Friday, July 10, 2020

Goethe in Fiction

I have posted occasionally on the results of my habit of looking for Goethe's name in the index of books I read, whatever the subject. He shows up everywhere. Just a couple of posts ago,  I introduced  the above subject, which I suspect is a promisingly large one.

There must be some kind of "law" to the effect that once you notice something, it will appear all over the place. Sure enough, this morning, while reading Willa Cather's The Professor's House, I came across a scene in which Goethe himself is the subject.

The protagonist of the novel, Godfrey St. Peter, a professor at a Midwestern collge, is in Chicago to give a lecture on his historical work. His son-in-law gives him and his wife tickets for a performance of Mignon at the city's opera house. St. Peter mentions that, when a student in Paris, he had a subscription to the Opéra Comique, where he occasionally saw Mignon. Cather is a wonderful writer, so allow me to introduce her description of the effect of the overture:

The music seemed extraordinarily fresh and genuine still. It might grow old-fashioned, he told himself, but never old, surely, while there was any youth left in men.
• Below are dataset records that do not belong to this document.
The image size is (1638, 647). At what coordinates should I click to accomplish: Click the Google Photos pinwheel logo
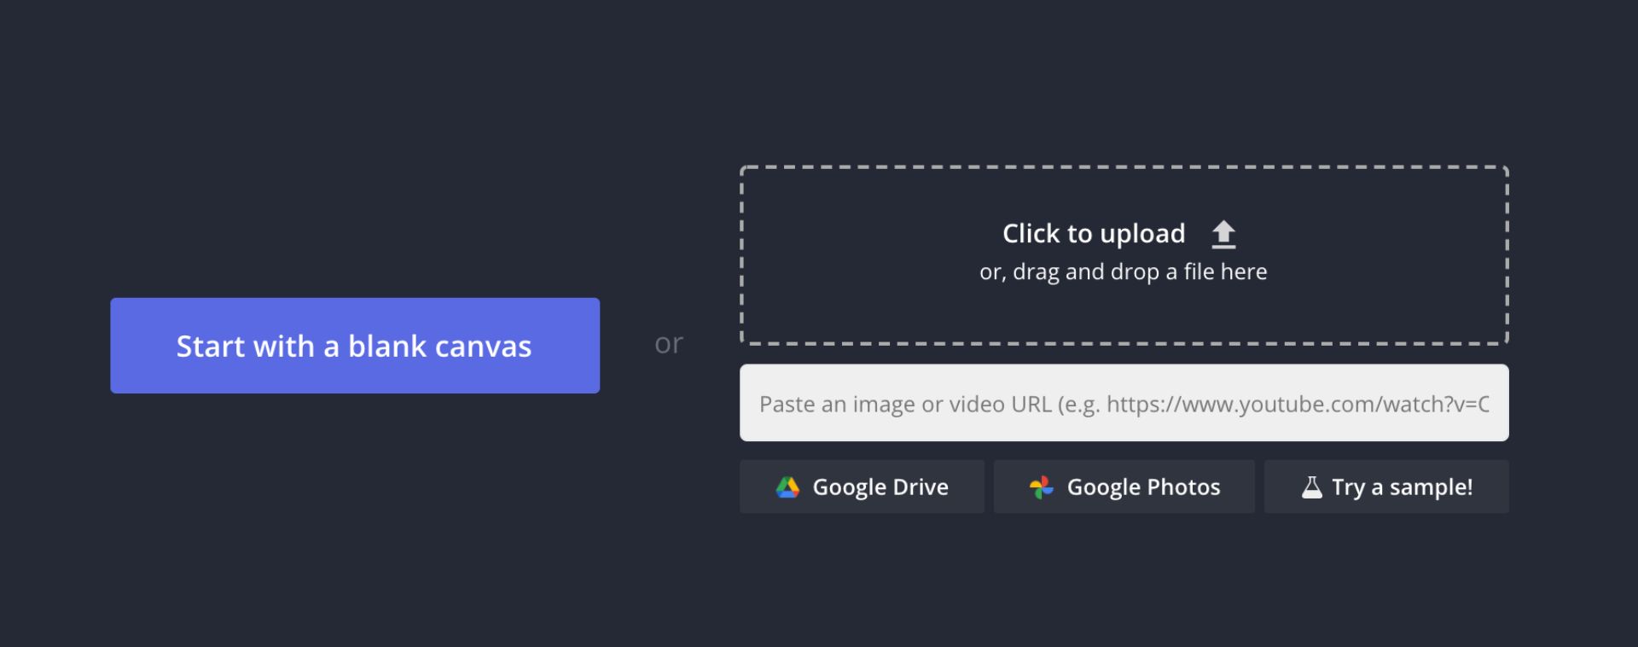(1041, 487)
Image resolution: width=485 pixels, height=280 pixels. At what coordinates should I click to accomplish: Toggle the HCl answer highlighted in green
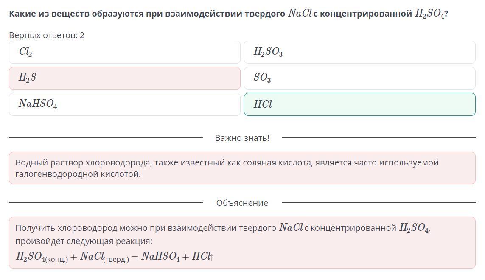coord(360,104)
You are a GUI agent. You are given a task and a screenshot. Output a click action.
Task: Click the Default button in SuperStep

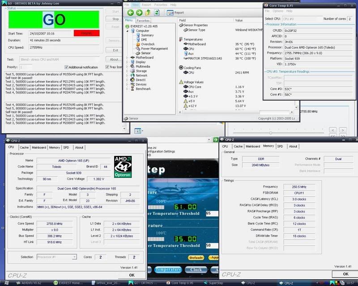point(196,257)
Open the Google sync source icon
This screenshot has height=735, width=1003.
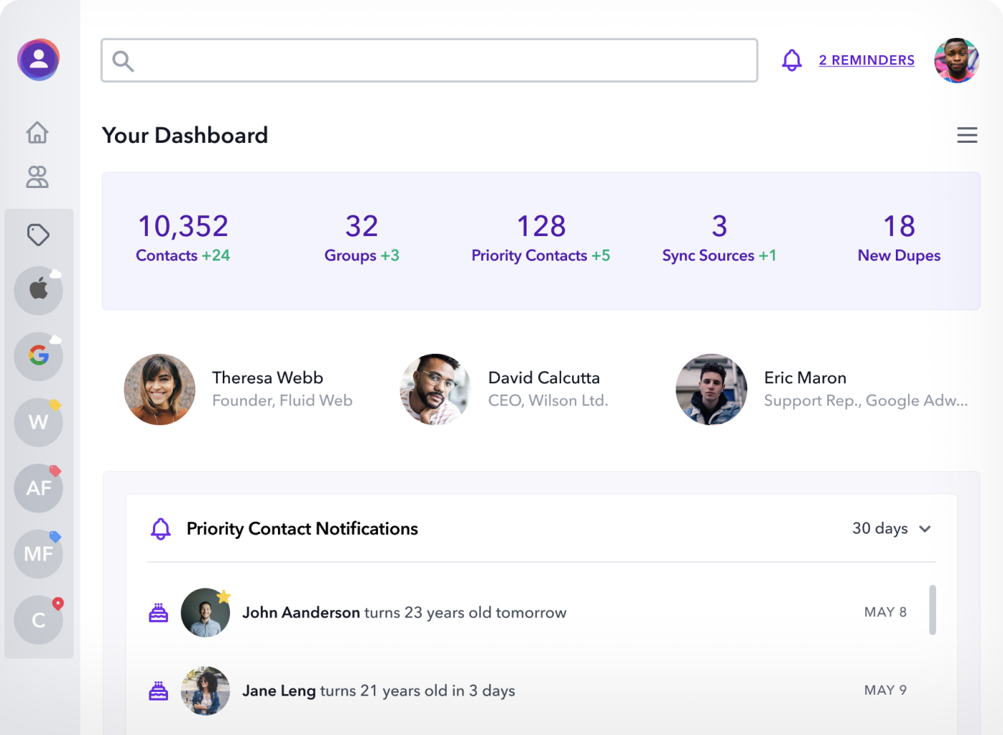(39, 355)
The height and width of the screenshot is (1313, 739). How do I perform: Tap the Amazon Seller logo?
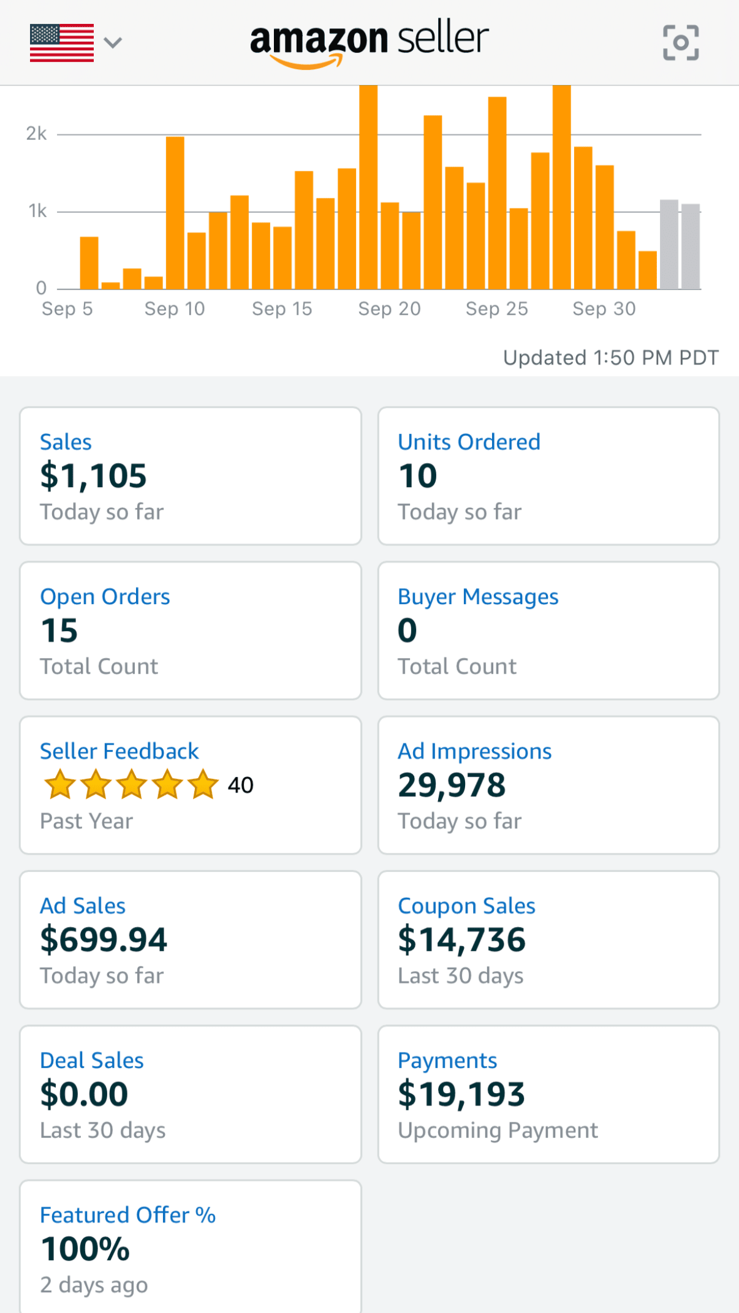(x=369, y=43)
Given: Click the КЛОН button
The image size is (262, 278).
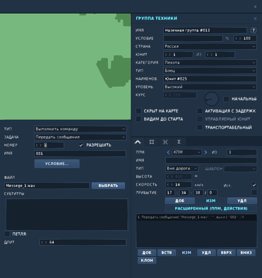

On the entrance of the hero, i.e., Wilhelm Meister, St. Peter's wife leans toward him and whispers:

"Am I over-credulous? He looks to me exactly like the pictures of Goethe in his youth."

To which her husband responds:

"So he does to me. He is certainly as tall as Goethe. I didn't know tenors were ever so tall. The Mignon seems young, too."

She was slender, at any rate, and very fragile beside the courtly Wilhelm.

What a lovely evocation of an era in America -- the novel appeared in 1925 -- when people actually had thoughts about what Goethe looked like.